La tradition, rapportée par les bardes, attribuait à un légendaire Cruithne la fondation du peuple picte, et à ses sept fils l'origine des sept " provinces " ou tribus qui le composaient. Au VIIIe siècle le roi picte Oengus 1er exerçait une sorte de suprématie sur l'ensemble de l'Ecosse, mais il s'agit d'un épisode mal connu et, de toute façon, éphémère.

Les combats entre les Pictes et leurs voisins étaient fréquents et anciens. Le système de succession matrilinéaire en vigueur chez les Pictes facilitait les alliances et les rivalités dynastiques.

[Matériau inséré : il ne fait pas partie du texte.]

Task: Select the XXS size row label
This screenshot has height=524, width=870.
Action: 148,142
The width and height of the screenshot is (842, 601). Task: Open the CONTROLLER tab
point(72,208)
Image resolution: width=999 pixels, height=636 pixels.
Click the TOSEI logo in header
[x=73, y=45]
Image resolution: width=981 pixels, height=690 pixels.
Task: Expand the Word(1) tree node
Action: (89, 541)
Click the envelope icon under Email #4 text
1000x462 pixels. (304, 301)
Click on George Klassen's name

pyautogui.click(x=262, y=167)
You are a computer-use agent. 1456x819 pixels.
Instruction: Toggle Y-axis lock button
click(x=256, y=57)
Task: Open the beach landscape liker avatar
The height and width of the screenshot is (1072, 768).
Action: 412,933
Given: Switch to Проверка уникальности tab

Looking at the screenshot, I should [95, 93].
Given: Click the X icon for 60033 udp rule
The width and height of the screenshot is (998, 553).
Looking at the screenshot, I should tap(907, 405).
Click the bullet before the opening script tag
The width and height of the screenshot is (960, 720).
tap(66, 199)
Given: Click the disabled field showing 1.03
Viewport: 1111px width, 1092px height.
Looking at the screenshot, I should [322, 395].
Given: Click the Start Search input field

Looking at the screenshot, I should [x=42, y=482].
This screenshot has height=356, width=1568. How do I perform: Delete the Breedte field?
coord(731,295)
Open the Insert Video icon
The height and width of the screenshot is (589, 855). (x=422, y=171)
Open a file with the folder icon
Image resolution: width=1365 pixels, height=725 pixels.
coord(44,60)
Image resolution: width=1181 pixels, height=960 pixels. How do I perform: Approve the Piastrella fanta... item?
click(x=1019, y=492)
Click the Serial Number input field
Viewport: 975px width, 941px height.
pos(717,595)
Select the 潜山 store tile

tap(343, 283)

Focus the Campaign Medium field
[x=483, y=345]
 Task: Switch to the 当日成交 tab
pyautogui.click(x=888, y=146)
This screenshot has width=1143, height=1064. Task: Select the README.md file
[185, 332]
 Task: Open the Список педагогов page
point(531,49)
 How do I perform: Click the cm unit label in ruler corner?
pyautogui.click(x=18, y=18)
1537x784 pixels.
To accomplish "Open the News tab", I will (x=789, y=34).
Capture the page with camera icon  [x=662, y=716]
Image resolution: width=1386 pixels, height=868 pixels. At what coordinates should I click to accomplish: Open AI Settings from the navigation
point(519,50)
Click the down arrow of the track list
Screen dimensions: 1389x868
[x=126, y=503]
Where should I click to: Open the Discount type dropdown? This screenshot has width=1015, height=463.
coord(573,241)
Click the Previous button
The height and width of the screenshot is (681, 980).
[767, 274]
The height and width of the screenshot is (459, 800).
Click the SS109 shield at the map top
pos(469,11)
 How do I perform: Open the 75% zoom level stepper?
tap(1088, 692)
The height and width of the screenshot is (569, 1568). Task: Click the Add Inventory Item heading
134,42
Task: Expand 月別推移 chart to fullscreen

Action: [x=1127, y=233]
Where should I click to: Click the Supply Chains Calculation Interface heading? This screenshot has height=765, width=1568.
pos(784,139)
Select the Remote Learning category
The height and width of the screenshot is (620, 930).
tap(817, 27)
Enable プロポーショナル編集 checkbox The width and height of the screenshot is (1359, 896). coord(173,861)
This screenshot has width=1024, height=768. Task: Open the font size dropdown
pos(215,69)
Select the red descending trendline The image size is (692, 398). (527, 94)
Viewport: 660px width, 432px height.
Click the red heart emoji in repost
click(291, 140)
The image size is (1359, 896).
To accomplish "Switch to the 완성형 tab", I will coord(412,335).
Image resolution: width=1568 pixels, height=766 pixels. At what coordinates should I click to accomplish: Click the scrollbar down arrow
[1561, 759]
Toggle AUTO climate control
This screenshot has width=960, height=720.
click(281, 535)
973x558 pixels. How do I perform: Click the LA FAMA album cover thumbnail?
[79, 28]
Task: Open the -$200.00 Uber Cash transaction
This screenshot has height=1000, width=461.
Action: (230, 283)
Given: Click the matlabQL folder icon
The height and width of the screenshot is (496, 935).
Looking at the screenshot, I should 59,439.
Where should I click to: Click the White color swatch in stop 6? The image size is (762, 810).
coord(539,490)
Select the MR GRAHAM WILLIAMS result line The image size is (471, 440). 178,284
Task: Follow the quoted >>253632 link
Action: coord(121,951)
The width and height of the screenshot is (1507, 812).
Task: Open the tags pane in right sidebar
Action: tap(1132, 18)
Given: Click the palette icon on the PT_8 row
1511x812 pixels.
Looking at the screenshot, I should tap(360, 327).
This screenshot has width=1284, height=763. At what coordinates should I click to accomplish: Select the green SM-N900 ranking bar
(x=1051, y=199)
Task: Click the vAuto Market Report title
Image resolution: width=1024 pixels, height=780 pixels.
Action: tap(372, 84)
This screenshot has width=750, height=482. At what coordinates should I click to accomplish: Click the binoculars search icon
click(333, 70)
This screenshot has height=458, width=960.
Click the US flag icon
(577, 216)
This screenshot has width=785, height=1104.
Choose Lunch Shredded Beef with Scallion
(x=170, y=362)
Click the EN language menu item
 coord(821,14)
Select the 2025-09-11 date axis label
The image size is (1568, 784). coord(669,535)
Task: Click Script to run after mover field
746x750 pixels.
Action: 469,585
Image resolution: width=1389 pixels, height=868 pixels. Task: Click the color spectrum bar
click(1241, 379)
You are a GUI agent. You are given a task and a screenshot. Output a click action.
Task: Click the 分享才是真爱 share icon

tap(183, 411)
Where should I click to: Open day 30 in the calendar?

Au début du IXe siecle, le roi Oengus Il, fils du roi scot Fergus et d'une princesse picte, régnait conjointement sur les deux peuples. A sa mort en 834, son fils Eoganan lui succéda. C'est à lui que devait incomber la responsabilité de faire face, avec une armée scote et picte, à une vaste offensive des Vikings venus d'Irlande et de livrer la bataille au cours de laquelle il fut tué, ouvrant ainsi une double crise de succession.

 

Cette bataille de 839 frappa les contemporains par l'ampleur des pertes subies par les Scots et les Pictes, au point que certains historiens écossais modernes l'ont comparée à la grande défaite historique infligée à Jacques IV d'Ecosse par les Anglais à Flodden en 1513, qui faillit rayer de la carte le royaume d'Ecosse. On doit cependant constater que, peu d'années après, les dégâts devaient être réparés, puisque le règne de Kenneth Mac Alpin apparaît comme glorieux dans les annales du pays.

 

Les origines de Kenneth Mac Alpin sont assez obscures, son père Alpin n'ayant laissé aucune trace sûre dans les généalogies. Une fois devenu roi, on le rattacha à la maison royale des Scots de Dalriada; c'est possible, sans être certain. Nous ignorons dans quelles circonstances il accéda à la royauté des Scots, sans doute comme

conséquence du drame de 839. Quelques années plus tard, il régnait également sur les Pictes, et désormais les deux royaumes devaient rester unis sans être jamais plus séparés. Cette union est traditionneljiement considérée comme l'acte de naissance du royaume d'Ecosse: " Kenneth fut le premier des Scots à régner sur tout le pays qu'on appelle aujourd'hui l'Ecosse ", écrit au XIIIe de la Chronique de Huntingdon. Nous verrons plus loin ce que nous savons des conditions dans lesquelles fut réalisé l'avènement de Kenneth au trône picte et de ses conséquences.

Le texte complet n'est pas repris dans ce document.